Max temperature of PTC heater, need tip

Any particular PTC device will have a resistance value that depends on its absolute temperature. Given this information, plus the voltage at which you're going to operate it, you can then compute how much power it will absorb as a function of temperature.

P_IN = V²/R(T)

Since PTC means that the resistance rises with temperature, the power curve will fall with temperature. Note that if the resistance rises sharply at a particular temperature, the power curve will fall sharply at that temperature.

The geometry and materials of the PTC and its connection to the application will determine how much heat flows out of the device at any particular temperature. This will depend on things such as whether the heat flow is conducive, convective, or radiative.

P_OUT = f(T)

This will generally be a rising polynomial curve, with the exact exponent depending on the dominant cooling mechanism.

You can then derive the operating temperature of the device by drawing both of these curves on the same chart and seeing where they cross.
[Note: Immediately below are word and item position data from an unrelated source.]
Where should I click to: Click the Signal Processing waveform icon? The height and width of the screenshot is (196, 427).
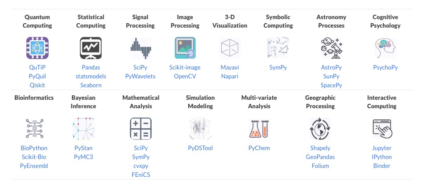click(141, 48)
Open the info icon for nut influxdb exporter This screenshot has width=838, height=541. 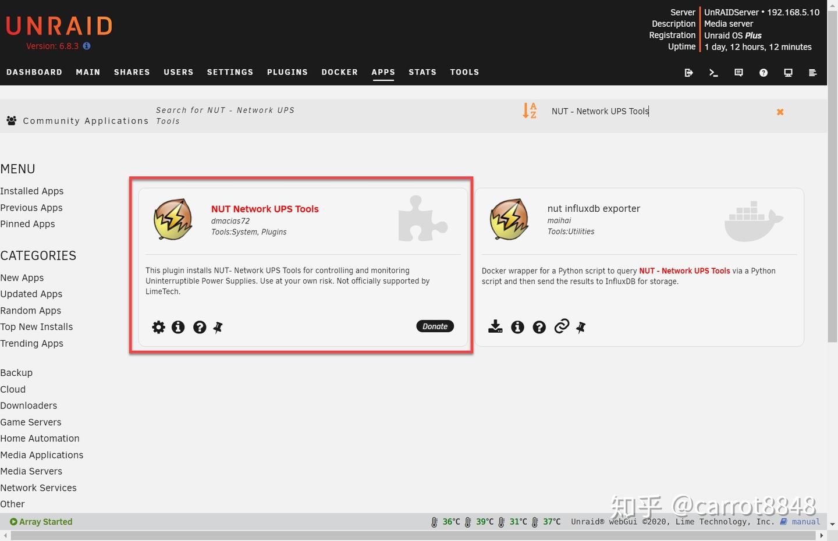pyautogui.click(x=517, y=327)
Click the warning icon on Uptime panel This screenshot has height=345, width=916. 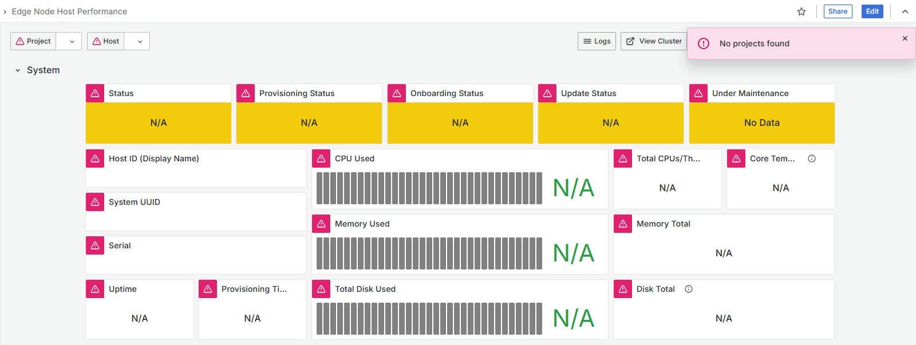[x=95, y=289]
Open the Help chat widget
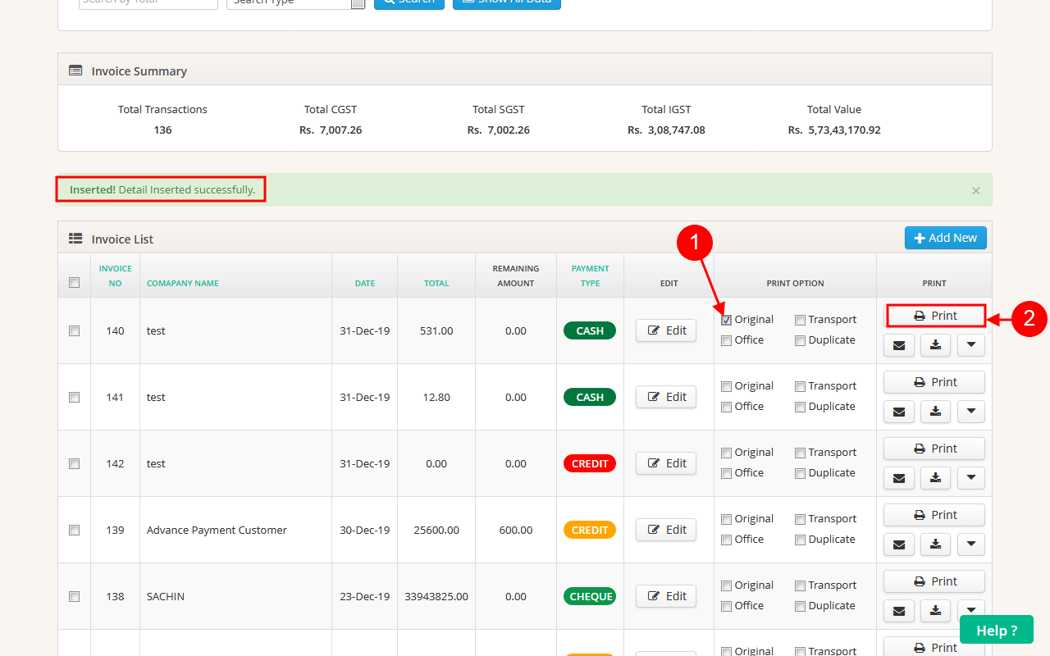The width and height of the screenshot is (1050, 656). [996, 631]
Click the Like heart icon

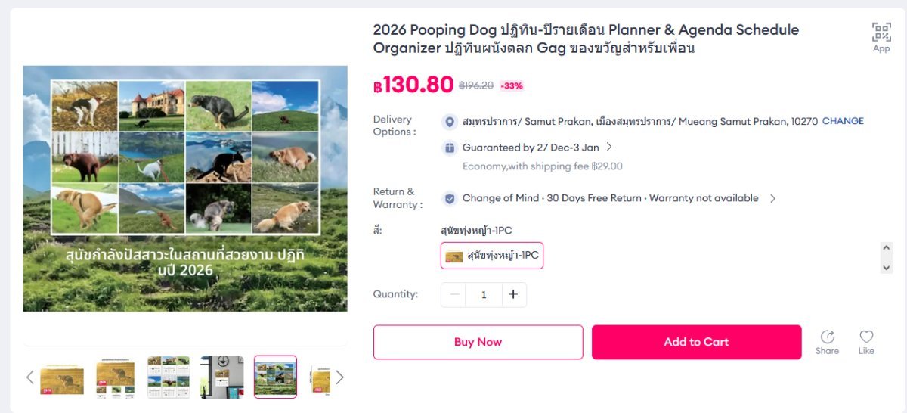coord(866,337)
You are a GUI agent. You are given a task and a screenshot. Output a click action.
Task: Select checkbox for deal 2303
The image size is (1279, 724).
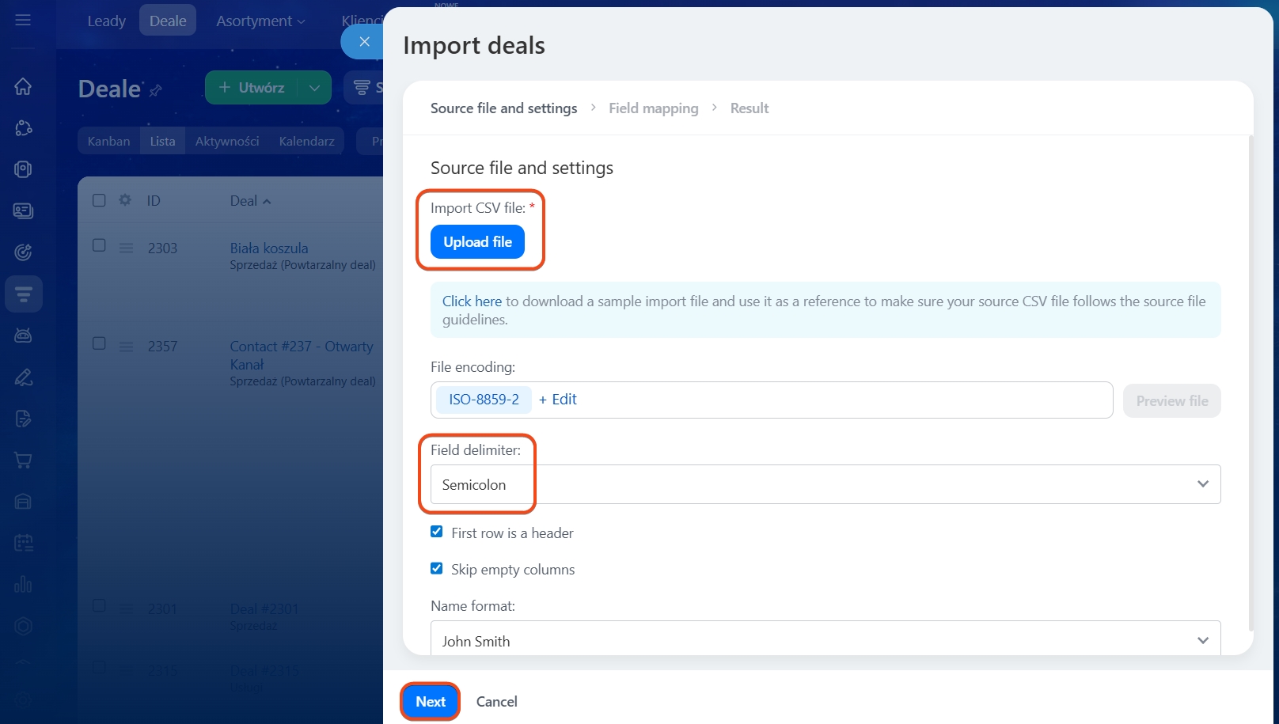point(99,245)
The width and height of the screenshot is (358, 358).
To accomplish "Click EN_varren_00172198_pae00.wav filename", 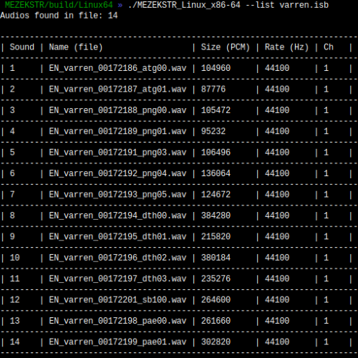I will point(117,321).
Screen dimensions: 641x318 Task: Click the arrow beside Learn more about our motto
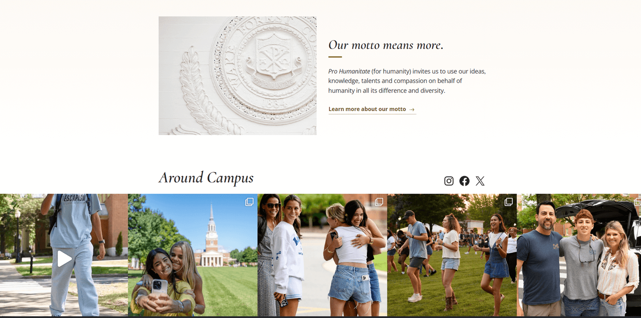pyautogui.click(x=412, y=109)
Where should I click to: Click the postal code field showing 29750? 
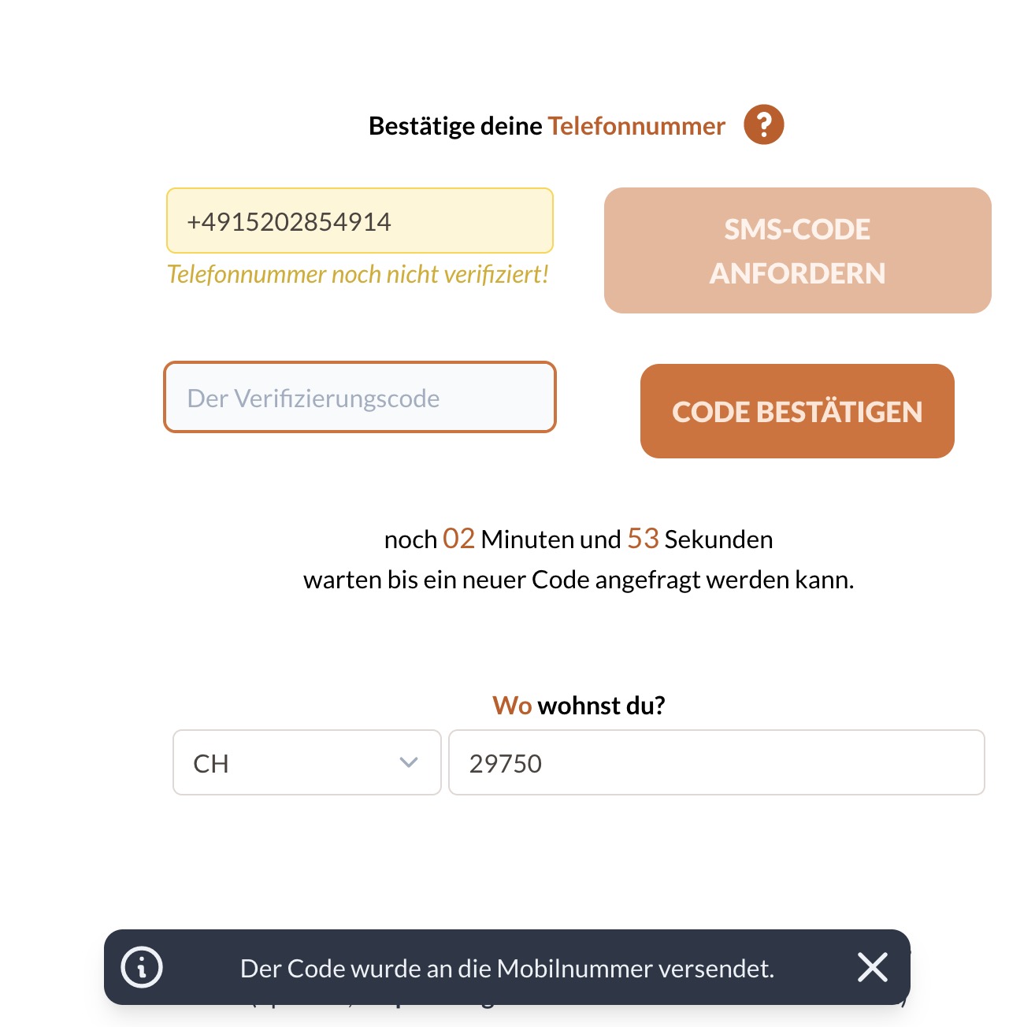(x=716, y=762)
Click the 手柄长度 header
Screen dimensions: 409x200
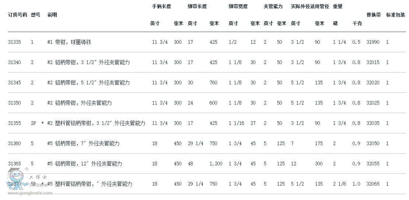click(162, 7)
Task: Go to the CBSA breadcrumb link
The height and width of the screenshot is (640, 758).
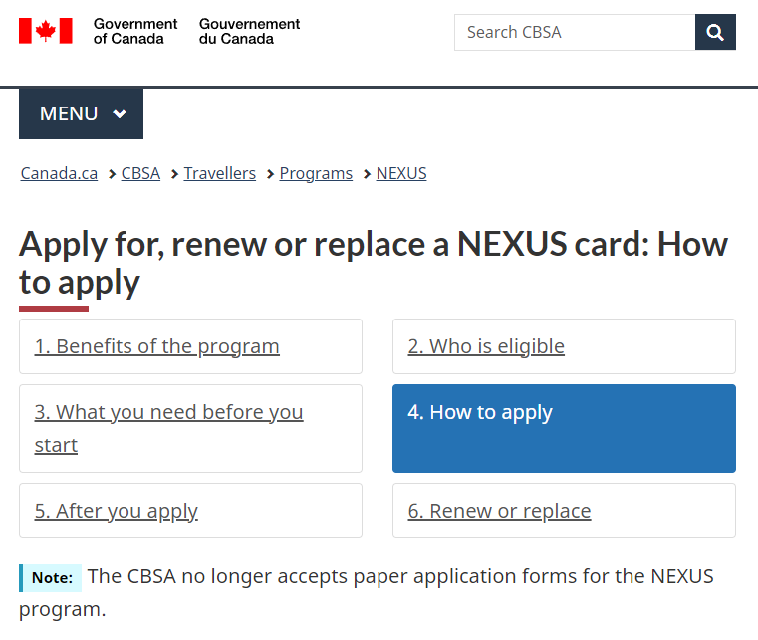Action: (140, 173)
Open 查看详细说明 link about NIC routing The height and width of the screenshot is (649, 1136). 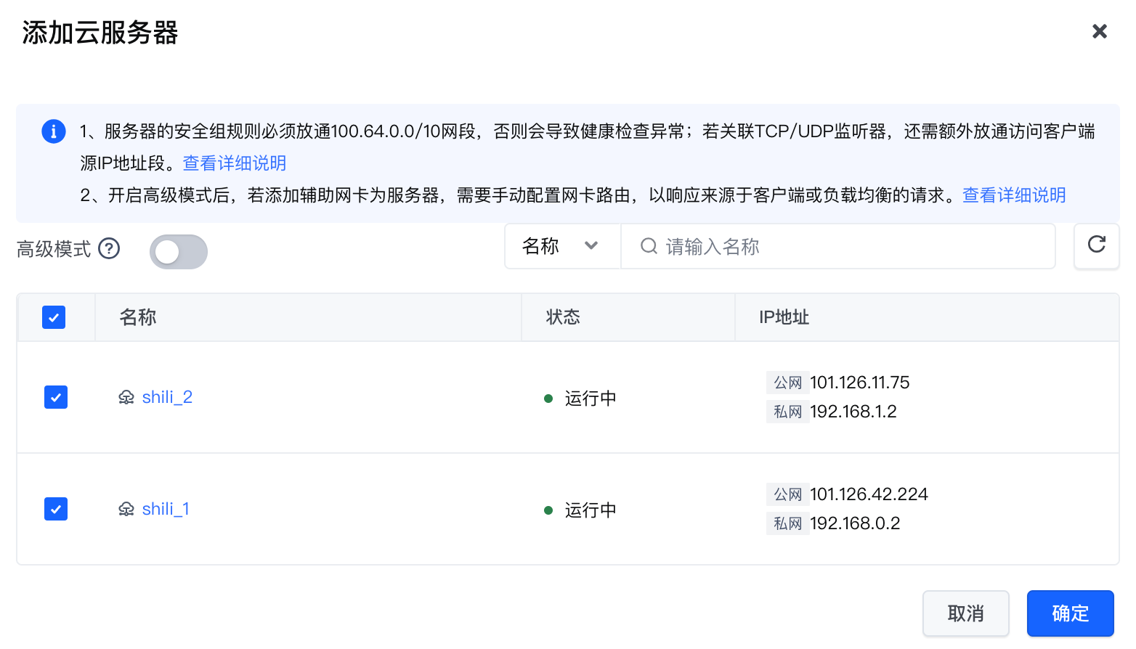[x=1013, y=195]
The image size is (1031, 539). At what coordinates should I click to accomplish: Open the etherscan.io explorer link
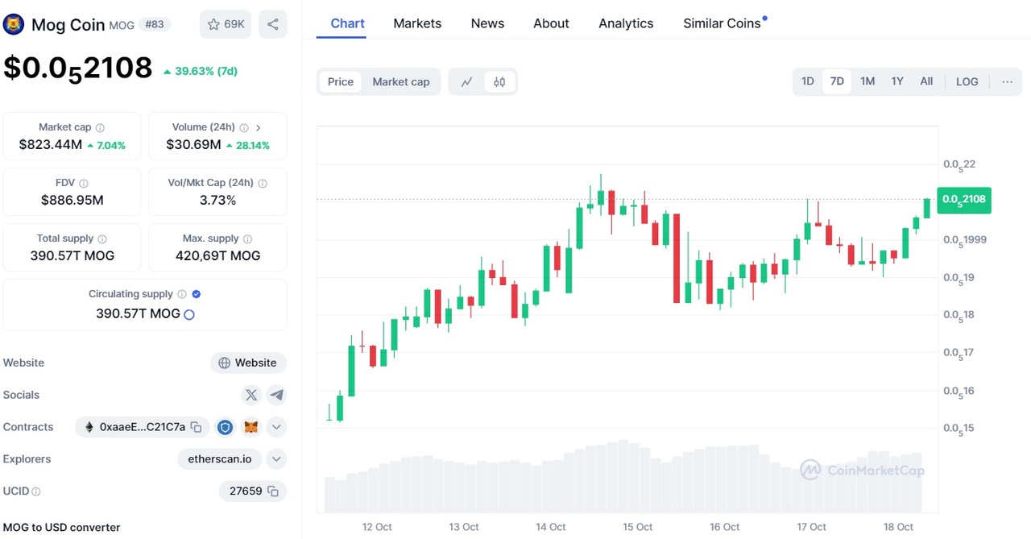coord(220,459)
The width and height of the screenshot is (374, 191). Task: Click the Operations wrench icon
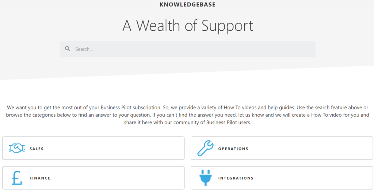[x=205, y=148]
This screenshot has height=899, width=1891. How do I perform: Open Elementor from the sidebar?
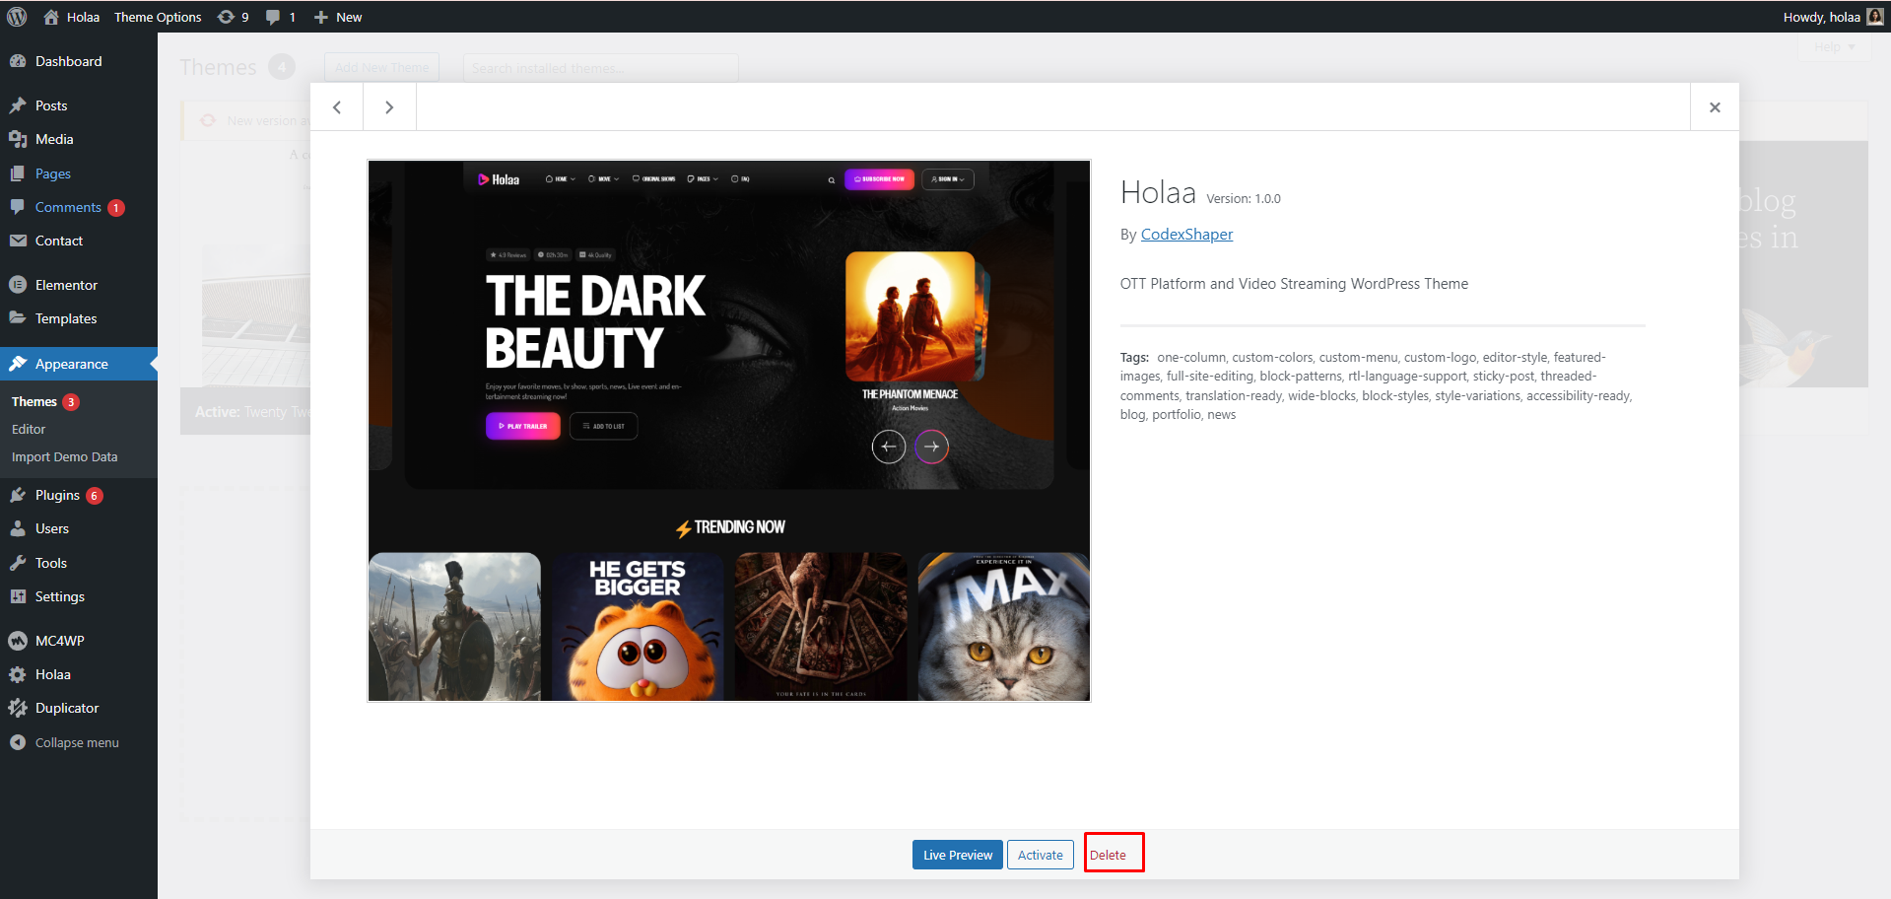pos(66,285)
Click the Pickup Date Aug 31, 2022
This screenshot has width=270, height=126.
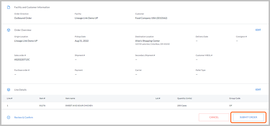pyautogui.click(x=82, y=41)
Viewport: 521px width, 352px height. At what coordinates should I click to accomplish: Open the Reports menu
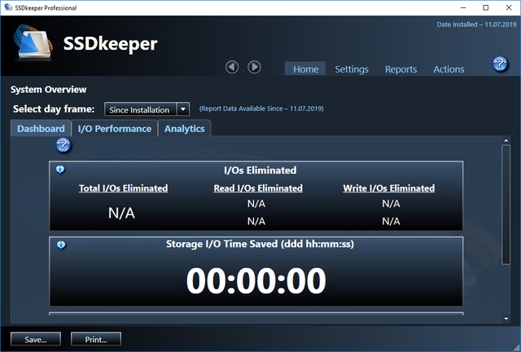401,69
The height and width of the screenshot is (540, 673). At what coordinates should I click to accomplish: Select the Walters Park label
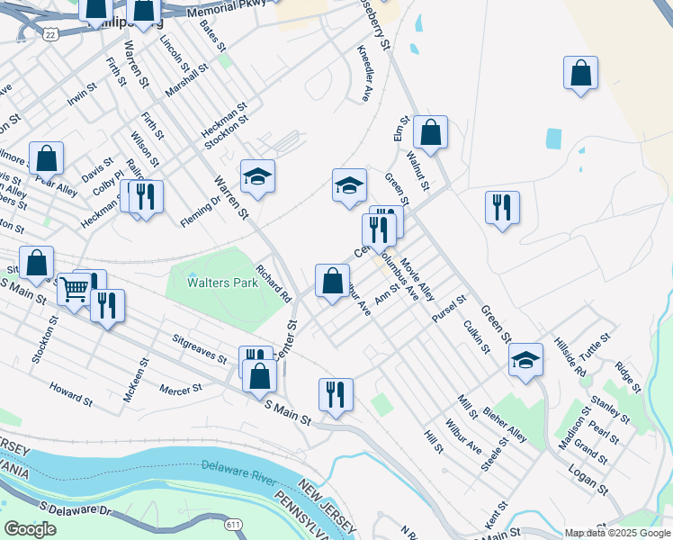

If the P_IN curve falls off sharply, then the temperature of the crossover will have less of a dependency on the exact cooling mechanism.

There is a huge amount of flexibility in manufacturing thick-film PTC devices. You can choose among a number of film formulations, each of which will have a particular resistivity (ohms per square) vs. temperature curve. You then have a wide range of options in terms of the pattern you use to print the film — you can make it long and narrow (even serpentine) if you want high overall resistance, or short and wide if you want low resistance. And of course, the actual operating voltage is another variable.

With all of these variables, and the huge number of "standard parts" that the vendors offer, it would be impossible to produce a comprehensive datasheet. This is why you need to talk to their application engineers, at least until you have a better intuitive feel for how these things operate.